Exercise inputs
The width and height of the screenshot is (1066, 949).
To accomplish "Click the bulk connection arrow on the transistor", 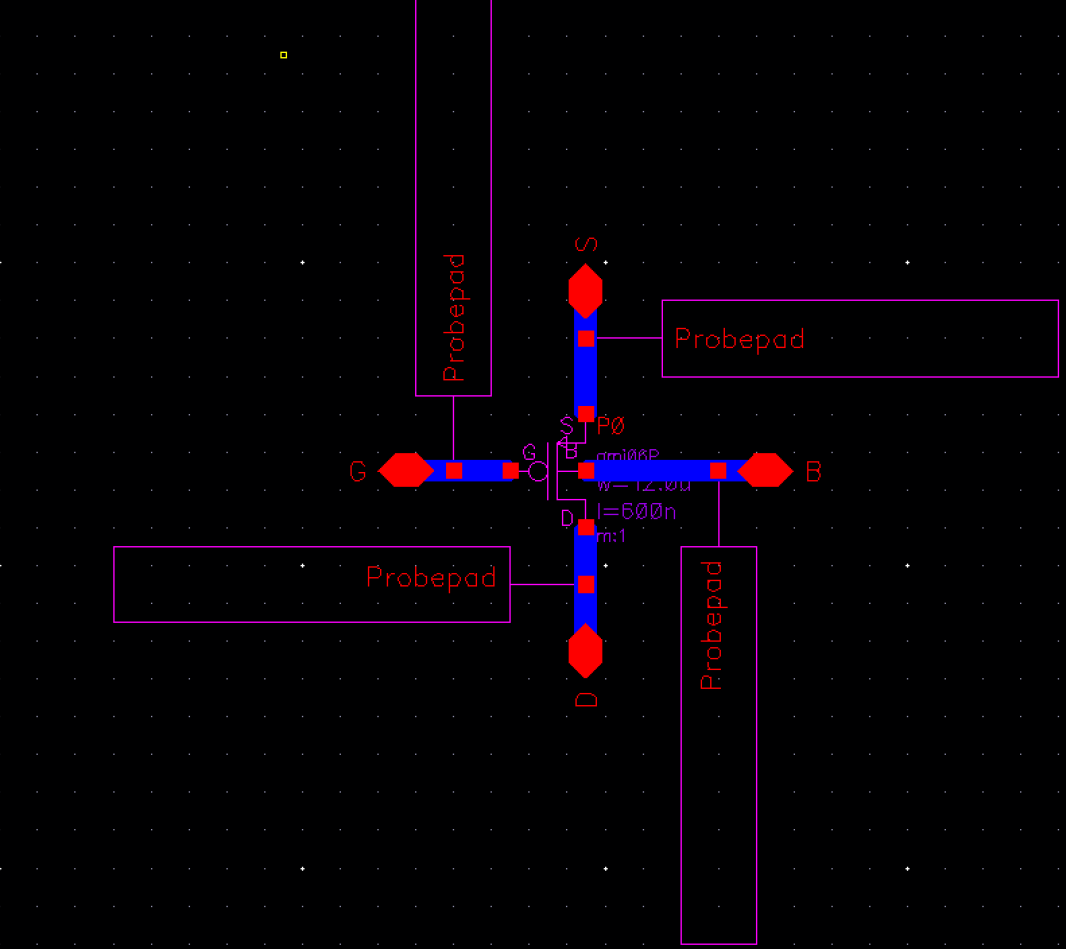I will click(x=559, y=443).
...
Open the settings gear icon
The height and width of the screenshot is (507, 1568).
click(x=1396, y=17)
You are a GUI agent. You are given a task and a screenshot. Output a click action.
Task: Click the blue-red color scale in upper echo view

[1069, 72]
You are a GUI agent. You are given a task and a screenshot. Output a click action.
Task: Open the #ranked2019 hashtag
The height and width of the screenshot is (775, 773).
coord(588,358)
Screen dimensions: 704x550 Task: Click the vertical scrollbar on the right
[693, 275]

What you should do
Going through the data above, please tally the lines that contain the string "Open" and return only the total.

Solution to this problem
2